The little drawers in the front of my TV stand are filled with NetFlix envelopes, stray DVDs, my Apple TV, and other TV related nick-nacks. How creative of me!

My husband refinished the china cabinet I inherited from my great aunt, which MADE me remove everything from its shelves. It was so beautiful when he finished that I was motivated to put everything back nice and organized.

The “lower level “of my coffee table (what is that called?) is full of books and photo albums that are currently in circulation, and I even bought a pretty dark wicker basket that stays on the coffee table to hold magazines and clickers. Let me just say, it’s truly amazing when you can find the clicker.

Last but not least, my husband’s laptop that was living on the coffee table with the power cord strung over the back of the couch for 15 months (embarrassing but true), is now in the corner of my living room, on his grandmother’s antique sewing table, at our own personal “internet café” as my brother named it, complete with an adorable ottoman as a seat that I found in the home section at Marshall’s.

One room down, seven to go.
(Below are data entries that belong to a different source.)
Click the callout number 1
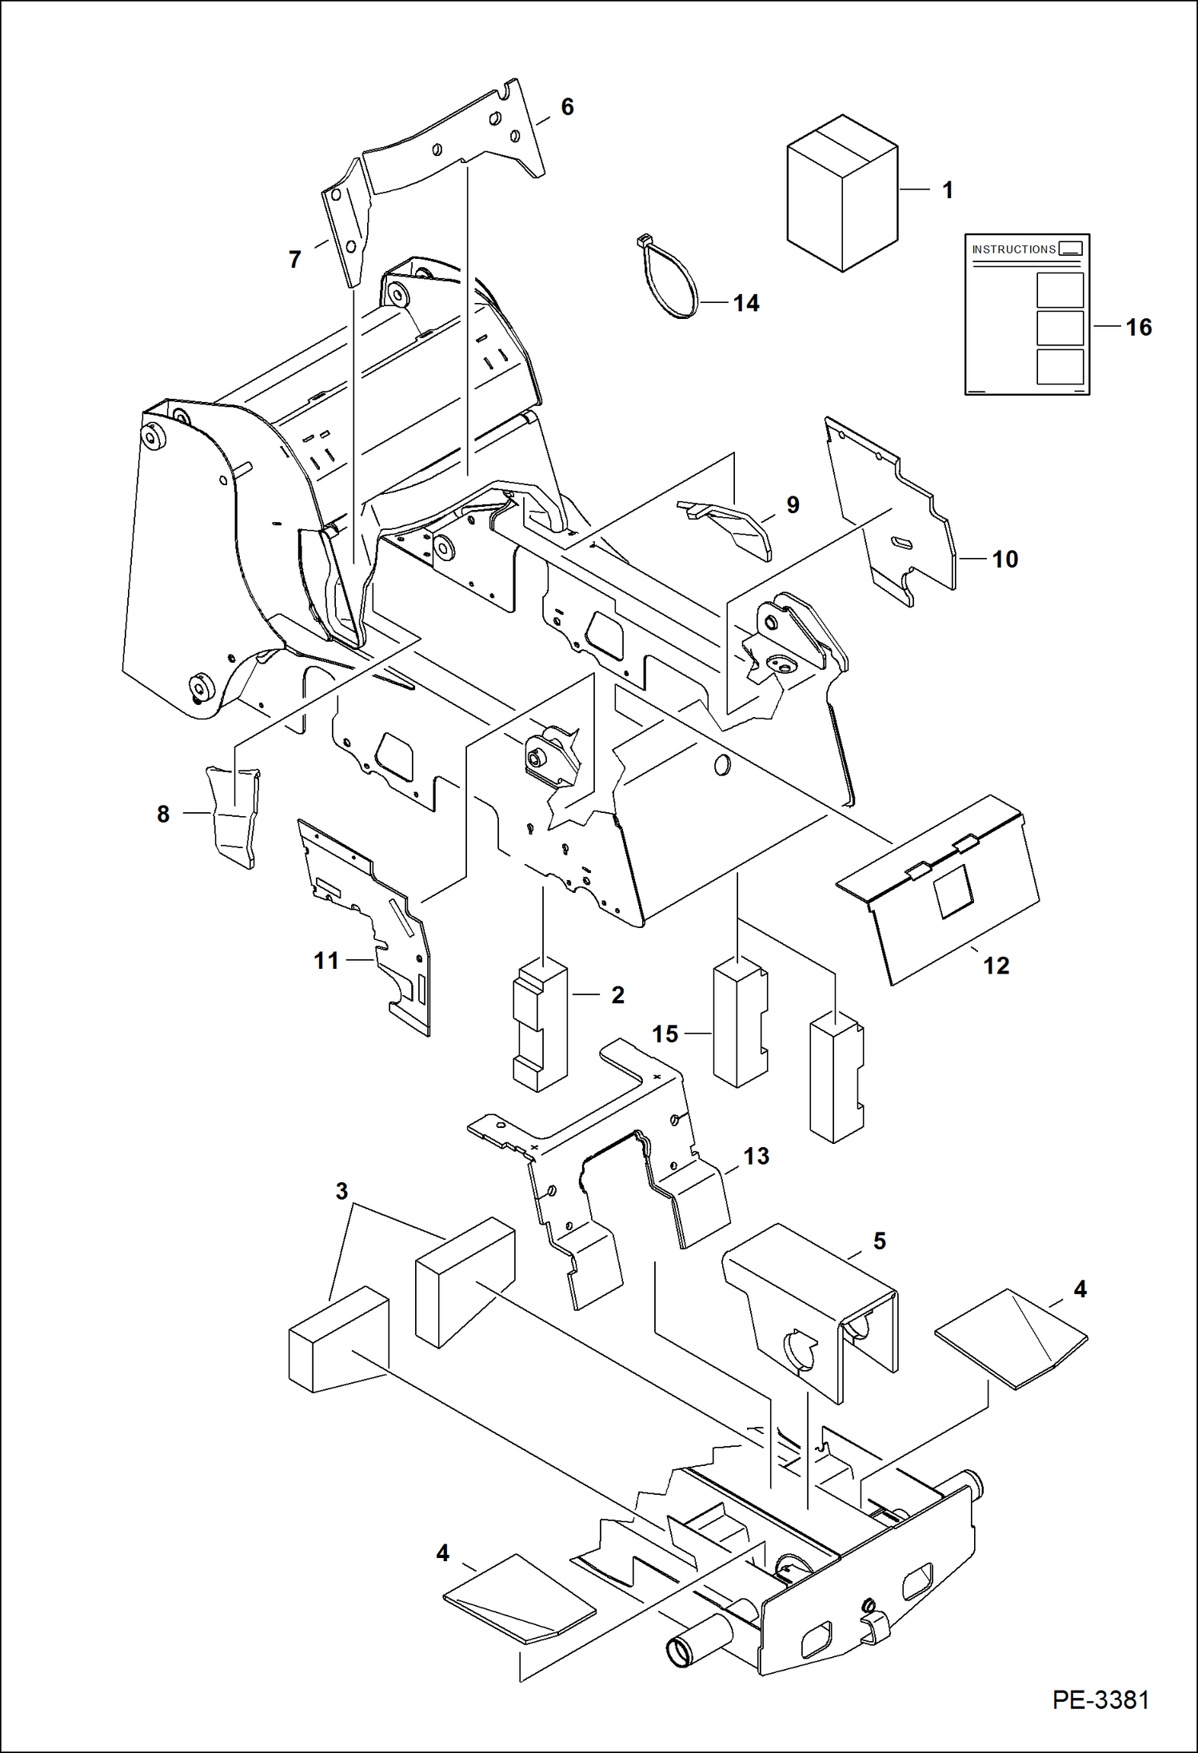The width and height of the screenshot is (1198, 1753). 948,190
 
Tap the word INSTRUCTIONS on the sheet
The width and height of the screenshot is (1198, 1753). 1013,249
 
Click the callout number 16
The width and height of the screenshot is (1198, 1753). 1139,327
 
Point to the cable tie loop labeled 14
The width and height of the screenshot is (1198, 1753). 670,280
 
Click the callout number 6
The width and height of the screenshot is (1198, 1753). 567,107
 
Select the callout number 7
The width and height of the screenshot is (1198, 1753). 295,260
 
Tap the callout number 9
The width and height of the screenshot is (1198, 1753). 793,504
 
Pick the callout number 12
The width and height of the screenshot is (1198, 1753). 996,966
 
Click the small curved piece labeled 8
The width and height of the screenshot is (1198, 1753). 233,815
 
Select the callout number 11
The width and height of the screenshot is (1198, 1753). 326,960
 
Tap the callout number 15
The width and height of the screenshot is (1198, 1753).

And I am motivated to move on to room #2- my kitchen, because I LOVE the feeling of this organized and clean space called my living room. And the best part about it is that it’s so quick and therefore EASY to clean (easy is a word us lazy folk love). I can put everything away in under 5 minutes and somehow, when my space is clear, my brain is clear.

Thanks, mom, for this tiny yet brain clearing, mood improving piece of advice, and for inspiring my first blog post. Keep the wisdom coming!